I may have been 10 or 12 years old the first time I approached this breezeway. Today as my dog and I began our short trek to Cedar Falls, I was reminded of how this view of the valley took my breath away.One morning many years ago I stood transfixed by the rock wall on the far side of the valley. Sunlight reflected colors in the lichen-covered rock as light crept slowly down the wall in response to the rising sun. This was a unique experience for a teenager who rarely focused his attention on anything. There was no sun this morning, but I looked forward to an early morning hike with cool, moist air and soft light.Cedar Creek was flowing gently, and I began to anticipate Cedar Falls farther upstream. My patient hiking buddy let me tether her to a tree limb in case other hikers approached so I could take a photo of the creek. Hearing the soft roar of Cedar Falls caused my pace to quicken. As the falls first came into view, I stopped and found a rock in the creek for my little tripod. I wanted to get low next to the water.Then I raised the camera using a very high-tech technique – I crawled up higher on the boulder with my flexible little tripod. The higher perch allowed me to capture the reflection of the falls in a quiet pool upstream. Thanks to my friend and creative photographer, Eric Scowden. I’ve admired a photo he did with reflections in this pool and wanted to try it myself.When we arrived at the falls, I enjoyed a few more photos while Hiker-dog waited leashed to a nearby tree. She seemed to understand that I needed this time. She also appeared to understand that this was a special place and quietly absorbed the scene.

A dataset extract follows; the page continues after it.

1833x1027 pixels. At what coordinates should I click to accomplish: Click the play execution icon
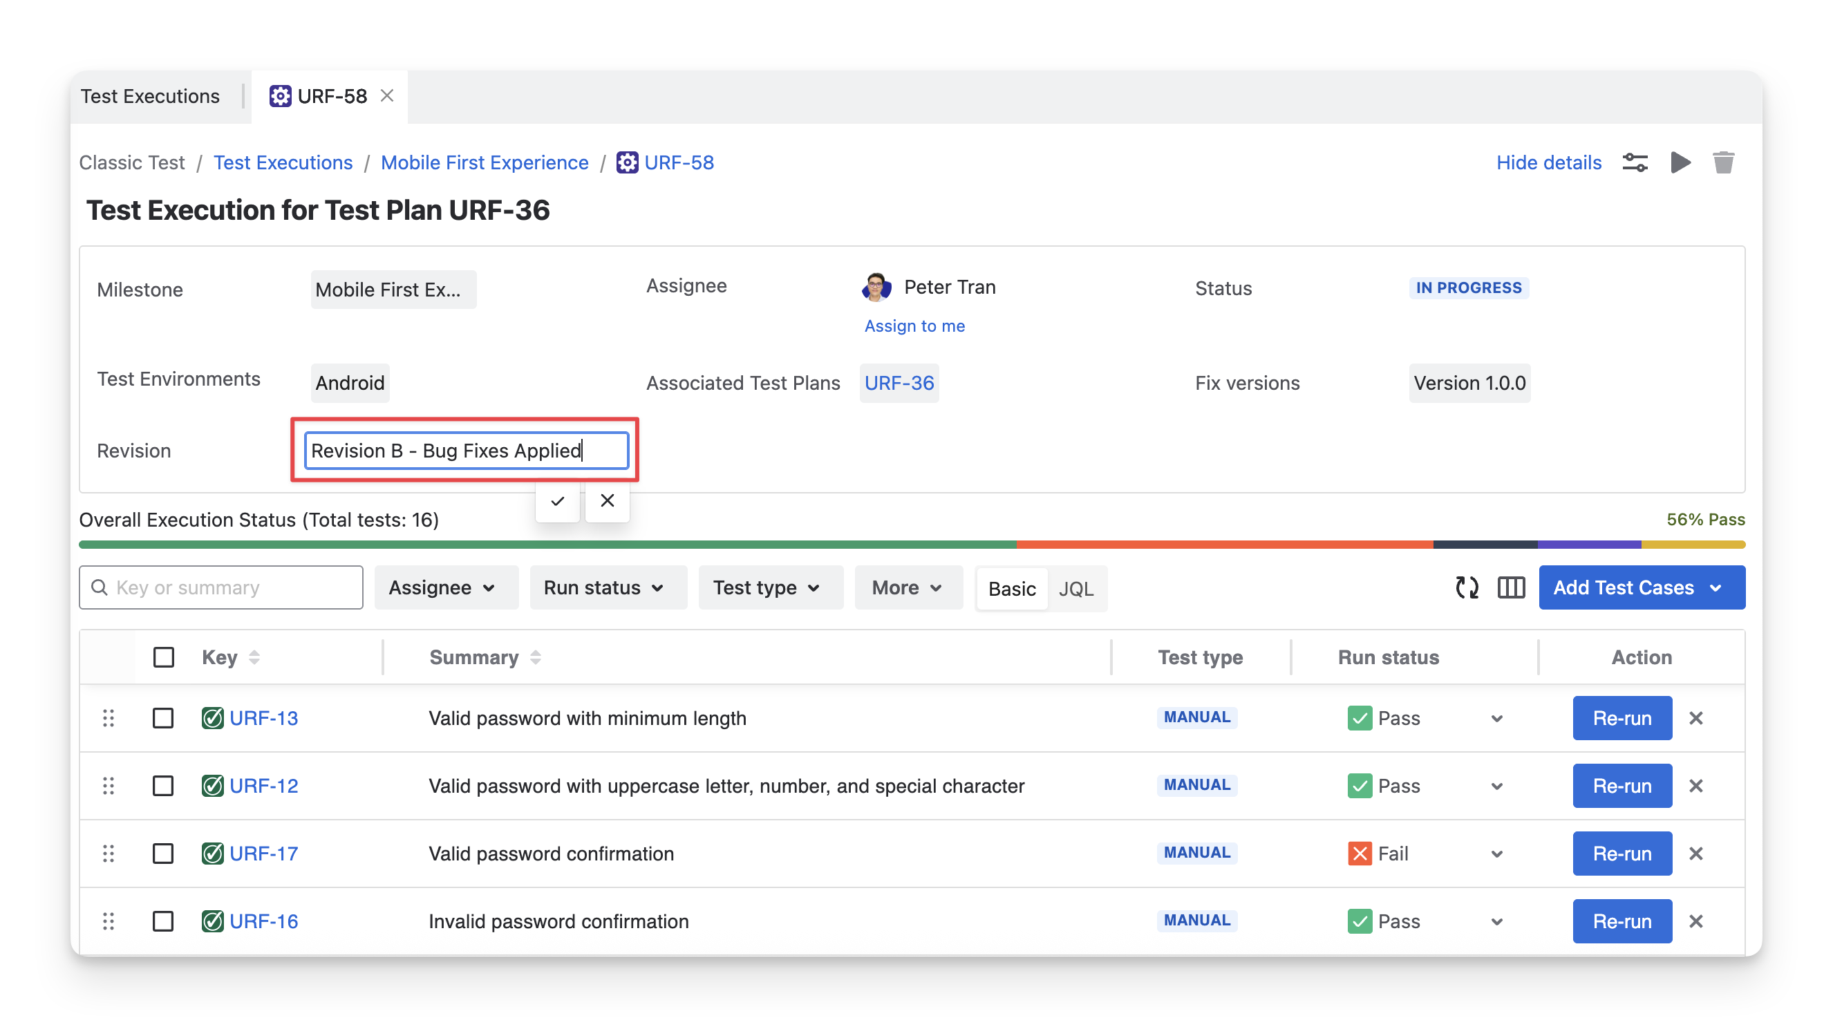(x=1680, y=163)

I enjoyed the short hike down to Cedar Falls at Petit Jean State Park, remembering many hikes with my father and friends on this trail I’ve traveled since childhood. Passing a large boulder or pressing my hand across the intricate patterns of erosion on a rock wall might prompt memories I hadn’t thought of for years.
My father is unable to hike this trail now, but I’m thankful for the time we spent together on this and other trails over the years. He had an appreciation for nature and that was one of many gifts he passed down to me.

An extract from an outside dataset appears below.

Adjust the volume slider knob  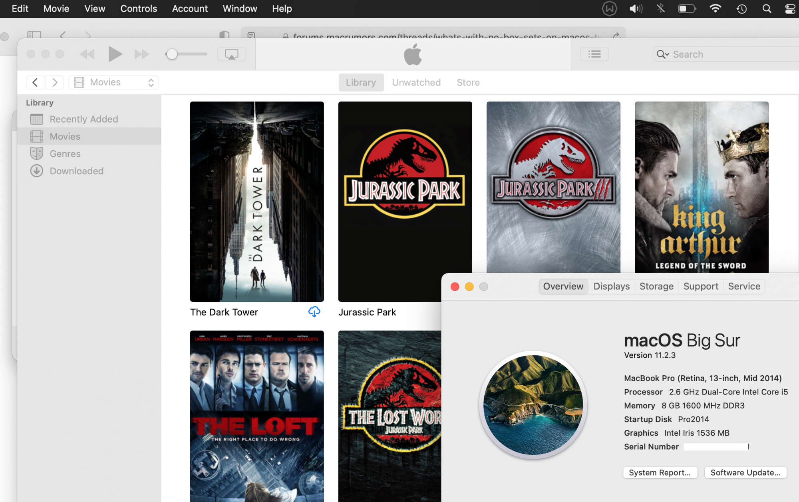coord(172,54)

After I spent a few minutes with Cedar Falls, a father and son duo approached. I enjoyed catching a few shots of their enjoyment at the base of the falls and wondered if this place would become a memory bank for them as it had for me.
While hiking away from the falls, I waded out into the creek with my camera and tripod for the following shot. The warm water felt good as reflections danced off rock surfaces. I did happen to think about the snake I saw a few minutes earlier that slipped from the trail into the water but figured he wouldn’t mind my short visit into Cedar Creek.
After hiking back up to Mather Lodge, I looked out across the Cedar Creek valley and thought of the times I’d spent there with family. I thought about one daughter’s soft singing as she and her older sister and my wife and I stared at the stars from this bluff one night. I thought of a family photo we took on the bench close by. I thought of how, as a child, I used to stand and stare at the rock walls on the other side, wondering how the flow of water over time could form such beauty.
I felt thankfulness for my daughters though miles sometimes separate us. I felt thankfulness for my parents who are still able to experience trails through the photos I share. I’m thankful to have my father and thankful to be a father. Happy Father’s Day from Cedar Falls Trail.